▸ **Required work**: Write every record out again exactly as given.

** Source data follows **

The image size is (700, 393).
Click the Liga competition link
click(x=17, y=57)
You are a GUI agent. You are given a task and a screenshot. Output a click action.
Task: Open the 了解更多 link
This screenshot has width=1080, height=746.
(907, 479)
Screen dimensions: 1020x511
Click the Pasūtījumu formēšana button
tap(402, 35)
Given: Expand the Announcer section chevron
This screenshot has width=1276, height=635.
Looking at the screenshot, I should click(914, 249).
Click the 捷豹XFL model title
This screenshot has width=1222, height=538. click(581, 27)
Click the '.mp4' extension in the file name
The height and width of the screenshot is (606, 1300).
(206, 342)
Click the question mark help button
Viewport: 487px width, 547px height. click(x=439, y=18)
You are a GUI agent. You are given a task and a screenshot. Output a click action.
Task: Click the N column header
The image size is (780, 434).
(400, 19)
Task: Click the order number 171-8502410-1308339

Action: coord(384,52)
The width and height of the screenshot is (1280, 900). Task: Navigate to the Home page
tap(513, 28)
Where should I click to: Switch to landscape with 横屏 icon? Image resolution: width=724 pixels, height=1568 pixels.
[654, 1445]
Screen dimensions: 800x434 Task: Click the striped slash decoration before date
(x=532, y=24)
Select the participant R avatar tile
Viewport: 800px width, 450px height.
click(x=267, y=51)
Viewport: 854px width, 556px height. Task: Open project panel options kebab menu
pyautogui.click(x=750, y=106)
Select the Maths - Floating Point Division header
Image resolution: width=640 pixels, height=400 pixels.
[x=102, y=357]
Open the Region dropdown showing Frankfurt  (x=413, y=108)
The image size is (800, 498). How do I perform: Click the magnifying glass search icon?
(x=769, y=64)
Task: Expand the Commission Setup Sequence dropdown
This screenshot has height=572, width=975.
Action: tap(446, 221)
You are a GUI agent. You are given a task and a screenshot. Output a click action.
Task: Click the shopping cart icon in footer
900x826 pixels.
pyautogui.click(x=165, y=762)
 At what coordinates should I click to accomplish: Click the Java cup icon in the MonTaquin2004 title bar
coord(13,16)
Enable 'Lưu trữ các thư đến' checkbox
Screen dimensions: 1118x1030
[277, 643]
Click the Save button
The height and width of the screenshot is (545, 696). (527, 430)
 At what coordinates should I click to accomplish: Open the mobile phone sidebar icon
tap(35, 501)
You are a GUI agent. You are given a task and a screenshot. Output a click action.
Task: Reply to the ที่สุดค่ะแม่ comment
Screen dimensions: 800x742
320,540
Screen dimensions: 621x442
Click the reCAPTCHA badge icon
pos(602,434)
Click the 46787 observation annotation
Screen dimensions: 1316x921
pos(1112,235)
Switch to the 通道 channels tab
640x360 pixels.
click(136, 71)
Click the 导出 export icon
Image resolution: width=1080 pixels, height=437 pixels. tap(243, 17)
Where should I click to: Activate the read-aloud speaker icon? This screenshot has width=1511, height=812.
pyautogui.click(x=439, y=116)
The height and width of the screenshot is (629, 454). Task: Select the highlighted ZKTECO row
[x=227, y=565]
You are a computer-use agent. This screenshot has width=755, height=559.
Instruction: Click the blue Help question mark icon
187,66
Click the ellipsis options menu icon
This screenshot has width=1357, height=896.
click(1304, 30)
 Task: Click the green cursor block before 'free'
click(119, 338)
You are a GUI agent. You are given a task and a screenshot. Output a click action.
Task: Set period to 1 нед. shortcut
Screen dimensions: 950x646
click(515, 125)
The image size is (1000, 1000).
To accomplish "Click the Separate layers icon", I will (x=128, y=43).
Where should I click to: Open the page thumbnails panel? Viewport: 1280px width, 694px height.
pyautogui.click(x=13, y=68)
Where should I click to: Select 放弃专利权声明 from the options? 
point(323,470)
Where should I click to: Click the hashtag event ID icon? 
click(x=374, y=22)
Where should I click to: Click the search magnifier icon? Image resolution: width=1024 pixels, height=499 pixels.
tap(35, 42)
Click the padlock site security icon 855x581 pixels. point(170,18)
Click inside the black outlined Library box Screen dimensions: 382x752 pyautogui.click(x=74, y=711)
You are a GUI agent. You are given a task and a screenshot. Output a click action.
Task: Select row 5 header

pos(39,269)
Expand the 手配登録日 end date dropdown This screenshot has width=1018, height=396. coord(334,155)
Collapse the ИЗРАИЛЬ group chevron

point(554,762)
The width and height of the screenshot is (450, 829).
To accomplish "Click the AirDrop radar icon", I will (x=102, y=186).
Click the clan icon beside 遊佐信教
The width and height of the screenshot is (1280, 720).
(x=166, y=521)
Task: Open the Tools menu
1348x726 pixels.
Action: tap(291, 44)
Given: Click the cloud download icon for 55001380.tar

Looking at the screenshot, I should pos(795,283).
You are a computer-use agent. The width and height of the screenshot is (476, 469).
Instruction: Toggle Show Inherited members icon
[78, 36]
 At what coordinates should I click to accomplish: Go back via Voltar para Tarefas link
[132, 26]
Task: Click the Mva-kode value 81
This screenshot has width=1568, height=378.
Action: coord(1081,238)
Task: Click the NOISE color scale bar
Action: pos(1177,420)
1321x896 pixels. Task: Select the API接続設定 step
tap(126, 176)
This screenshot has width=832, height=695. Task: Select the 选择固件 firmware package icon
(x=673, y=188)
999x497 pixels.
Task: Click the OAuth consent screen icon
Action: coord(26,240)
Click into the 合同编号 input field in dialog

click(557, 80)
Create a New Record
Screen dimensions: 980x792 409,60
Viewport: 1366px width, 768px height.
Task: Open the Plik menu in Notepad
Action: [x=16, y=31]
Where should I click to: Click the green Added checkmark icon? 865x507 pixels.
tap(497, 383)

** End of Source data **

▸ **Your solution**:
The image size is (700, 393).
Click the Liga competition link
click(x=17, y=57)
You are a GUI agent. You are given a task and a screenshot. Output a click action.
Task: Open the 了解更多 link
This screenshot has width=1080, height=746.
(907, 479)
Screen dimensions: 1020x511
Click the Pasūtījumu formēšana button
tap(402, 35)
Given: Expand the Announcer section chevron
This screenshot has width=1276, height=635.
Looking at the screenshot, I should click(914, 249).
Click the 捷豹XFL model title
This screenshot has width=1222, height=538. click(581, 27)
Click the '.mp4' extension in the file name
The height and width of the screenshot is (606, 1300).
(206, 342)
Click the question mark help button
Viewport: 487px width, 547px height. click(x=439, y=18)
You are a GUI agent. You are given a task and a screenshot. Output a click action.
Task: Click the N column header
The image size is (780, 434).
(400, 19)
Task: Click the order number 171-8502410-1308339

Action: coord(384,52)
The width and height of the screenshot is (1280, 900). Task: Navigate to the Home page
tap(513, 28)
Where should I click to: Switch to landscape with 横屏 icon? Image resolution: width=724 pixels, height=1568 pixels.
[654, 1445]
Screen dimensions: 800x434 Task: Click the striped slash decoration before date
(x=532, y=24)
Select the participant R avatar tile
Viewport: 800px width, 450px height.
click(x=267, y=51)
Viewport: 854px width, 556px height. Task: Open project panel options kebab menu
pyautogui.click(x=750, y=106)
Select the Maths - Floating Point Division header
Image resolution: width=640 pixels, height=400 pixels.
[x=102, y=357]
Open the Region dropdown showing Frankfurt  (x=413, y=108)
The image size is (800, 498). How do I perform: Click the magnifying glass search icon?
(x=769, y=64)
Task: Expand the Commission Setup Sequence dropdown
This screenshot has height=572, width=975.
Action: tap(446, 221)
You are a GUI agent. You are given a task and a screenshot. Output a click action.
Task: Click the shopping cart icon in footer
900x826 pixels.
pyautogui.click(x=165, y=762)
 At what coordinates should I click to accomplish: Click the Java cup icon in the MonTaquin2004 title bar
coord(13,16)
Enable 'Lưu trữ các thư đến' checkbox
Screen dimensions: 1118x1030
[277, 643]
Click the Save button
The height and width of the screenshot is (545, 696). (527, 430)
 At what coordinates should I click to accomplish: Open the mobile phone sidebar icon
tap(35, 501)
You are a GUI agent. You are given a task and a screenshot. Output a click action.
Task: Reply to the ที่สุดค่ะแม่ comment
Screen dimensions: 800x742
320,540
Screen dimensions: 621x442
Click the reCAPTCHA badge icon
pos(602,434)
Click the 46787 observation annotation
Screen dimensions: 1316x921
pos(1112,235)
Switch to the 通道 channels tab
640x360 pixels.
click(136, 71)
Click the 导出 export icon
Image resolution: width=1080 pixels, height=437 pixels. tap(243, 17)
Where should I click to: Activate the read-aloud speaker icon? This screenshot has width=1511, height=812.
pyautogui.click(x=439, y=116)
The height and width of the screenshot is (629, 454). Task: Select the highlighted ZKTECO row
[x=227, y=565]
You are a computer-use agent. This screenshot has width=755, height=559.
Instruction: Click the blue Help question mark icon
187,66
Click the ellipsis options menu icon
This screenshot has width=1357, height=896.
click(1304, 30)
 Task: Click the green cursor block before 'free'
click(119, 338)
You are a GUI agent. You are given a task and a screenshot. Output a click action.
Task: Set period to 1 нед. shortcut
Screen dimensions: 950x646
click(515, 125)
The image size is (1000, 1000).
To accomplish "Click the Separate layers icon", I will (x=128, y=43).
Where should I click to: Open the page thumbnails panel? Viewport: 1280px width, 694px height.
pyautogui.click(x=13, y=68)
Where should I click to: Select 放弃专利权声明 from the options? 
point(323,470)
Where should I click to: Click the hashtag event ID icon? 
click(x=374, y=22)
Where should I click to: Click the search magnifier icon? Image resolution: width=1024 pixels, height=499 pixels.
tap(35, 42)
Click the padlock site security icon 855x581 pixels. point(170,18)
Click inside the black outlined Library box Screen dimensions: 382x752 pyautogui.click(x=74, y=711)
You are a GUI agent. You are given a task and a screenshot. Output a click action.
Task: Select row 5 header

pos(39,269)
Expand the 手配登録日 end date dropdown This screenshot has width=1018, height=396. coord(334,155)
Collapse the ИЗРАИЛЬ group chevron

point(554,762)
The width and height of the screenshot is (450, 829).
To accomplish "Click the AirDrop radar icon", I will (x=102, y=186).
Click the clan icon beside 遊佐信教
The width and height of the screenshot is (1280, 720).
(x=166, y=521)
Task: Open the Tools menu
1348x726 pixels.
Action: tap(291, 44)
Given: Click the cloud download icon for 55001380.tar

Looking at the screenshot, I should pos(795,283).
You are a computer-use agent. The width and height of the screenshot is (476, 469).
Instruction: Toggle Show Inherited members icon
[78, 36]
 At what coordinates should I click to accomplish: Go back via Voltar para Tarefas link
[132, 26]
Task: Click the Mva-kode value 81
This screenshot has width=1568, height=378.
Action: coord(1081,238)
Task: Click the NOISE color scale bar
Action: pos(1177,420)
1321x896 pixels. Task: Select the API接続設定 step
tap(126, 176)
This screenshot has width=832, height=695. Task: Select the 选择固件 firmware package icon
(x=673, y=188)
999x497 pixels.
Task: Click the OAuth consent screen icon
Action: coord(26,240)
Click into the 合同编号 input field in dialog

click(557, 80)
Create a New Record
Screen dimensions: 980x792 409,60
Viewport: 1366px width, 768px height.
Task: Open the Plik menu in Notepad
Action: [x=16, y=31]
Where should I click to: Click the green Added checkmark icon? 865x507 pixels.
tap(497, 383)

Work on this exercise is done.